Ann Barnhardt, a commercial hedge broker specializing in cattle and agriculture futures, eloquently explains the MF Global situation (she’s also getting a ton of publicity for closing down her operations):
The reason for my decision to pull the plug was excruciatingly simple: I could no longer tell my clients that their monies and positions were safe in the futures and options markets – because they are not. And this goes not just for my clients, but for every futures and options account in the United States. The entire system has been utterly destroyed by the MF Global collapse. Given this sad reality, I could not in good conscience take one more step as a commodity broker, soliciting trades that I knew were unsafe or holding funds that I knew to be in jeopardy.
Everything changed just a few short weeks ago. A firm, led by a crony of the Obama regime, stole all of the non-margined cash held by customers of his firm. Let’s not sugar-coat this or make this crime seem “complex” and “abstract” by drowning ourselves in six-dollar words and uber-technical jargon. Jon Corzine STOLE the customer cash at MF Global.
What was a surprise was the reaction of the exchanges and regulators. Their reaction has been to take a bad situation and make it orders of magnitude worse. Specifically, they froze customers out of their accounts WHILE THE MARKETS CONTINUED TO TRADE, refusing to even allow them to liquidate. This is unfathomable. The risk exposure precedent that has been set is completely intolerable and has destroyed the entire industry paradigm.

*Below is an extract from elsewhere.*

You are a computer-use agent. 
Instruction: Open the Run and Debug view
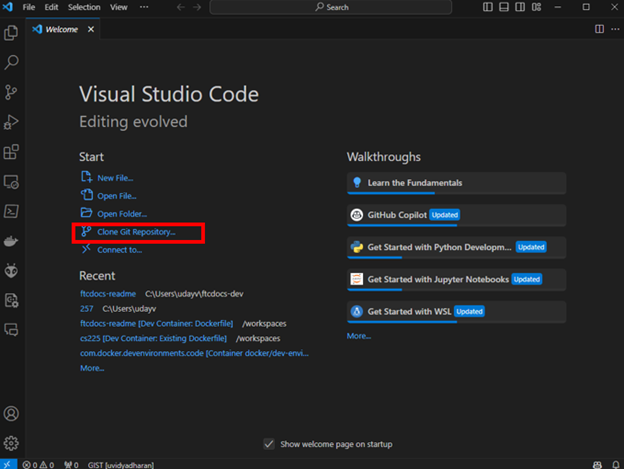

No informed person can continue to engage these markets, and no moral person can continue to broker or facilitate customer engagement in what is now a massive game of Russian Roulette.
I have learned over the last week that MF Global is almost certainly the mere tip of the iceberg. There is massive industry-wide exposure to European sovereign junk debt. While other firms may not be as heavily leveraged as Corzine had MFG leveraged, and it is now thought that MFG’s leverage may have been in excess of 100:1...
Read that last sentence very closely.
If it’s true that MFG was leveraged 100:1, that’s suicide. It also means this crisis isn’t over by a long shot.
Back to Celente...
Speaking with Alex Jones, Celente expressed his fury at the move, labeling it an example of “economic martial law,” and speculating that the real reason for the looting was because the broker never had the gold and silver to deliver in the first place.
Celente encouraged Americans to cash out of all gold ETFs and withdraw their funds from the bank because “they are going to steal all our money.”

The trends forecaster savaged MF Global CEO Jon Corzine, labeling him a “cheap S.O.B.” who was responsible for the collapse because of his using customer funds to bet on losing European bonds.
“How come he’s not in jail, because he’s one of the white shoe boys from the Goldman Sachs crowd,” Celente fumed, going so far as to say Corzine “should have died” in his recent car accident.
Celente said that he had sufficient funds stored in a safe place that could not be looted, and that if anyone did try to steal them and threaten his life, he wouldn’t hesitate to "blow their brains out."
Celente reiterated his plea to Americans to withdraw all their money from the banks and leave only operating capital in their accounts, warning that “the merger of state and corporate powers” has brought “fascism” to America.
You must take physical possession of your gold and silver if you want to have your assets protected from collapsing government fiat currencies and government sanctioned corporate theft like the MF Global example.
Time is running out, folks. Make your necessary arrangements while you still can.